▸ What you are asked to do: Scan the material for the word "dimensions", then return every line where it appears.

Supplied material Block Start

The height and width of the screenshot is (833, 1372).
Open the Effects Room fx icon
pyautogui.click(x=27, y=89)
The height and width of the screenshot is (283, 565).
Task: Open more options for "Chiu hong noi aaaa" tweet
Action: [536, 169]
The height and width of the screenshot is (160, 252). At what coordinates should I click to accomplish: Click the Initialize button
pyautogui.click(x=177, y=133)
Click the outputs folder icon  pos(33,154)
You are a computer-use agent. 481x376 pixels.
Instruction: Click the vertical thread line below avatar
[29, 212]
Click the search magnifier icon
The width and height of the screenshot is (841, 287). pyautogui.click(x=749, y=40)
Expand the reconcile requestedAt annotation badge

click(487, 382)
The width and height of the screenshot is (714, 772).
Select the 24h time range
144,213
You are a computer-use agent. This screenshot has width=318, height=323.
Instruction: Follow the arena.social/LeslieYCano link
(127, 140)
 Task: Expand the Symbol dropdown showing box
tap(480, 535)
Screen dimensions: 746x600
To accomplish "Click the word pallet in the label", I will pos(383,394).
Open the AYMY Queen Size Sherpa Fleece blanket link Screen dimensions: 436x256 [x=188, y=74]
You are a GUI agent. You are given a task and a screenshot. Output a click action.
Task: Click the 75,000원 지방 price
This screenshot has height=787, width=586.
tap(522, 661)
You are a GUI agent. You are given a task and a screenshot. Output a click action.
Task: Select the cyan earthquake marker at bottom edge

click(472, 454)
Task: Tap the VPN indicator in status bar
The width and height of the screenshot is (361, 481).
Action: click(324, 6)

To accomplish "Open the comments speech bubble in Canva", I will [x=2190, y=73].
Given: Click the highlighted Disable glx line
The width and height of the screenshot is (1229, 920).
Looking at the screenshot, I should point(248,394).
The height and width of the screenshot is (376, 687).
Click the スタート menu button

Supplied material Block End

▸ Answer space:
Screen dimensions: 746x600
Open the AYMY Queen Size Sherpa Fleece blanket link Screen dimensions: 436x256 [x=188, y=74]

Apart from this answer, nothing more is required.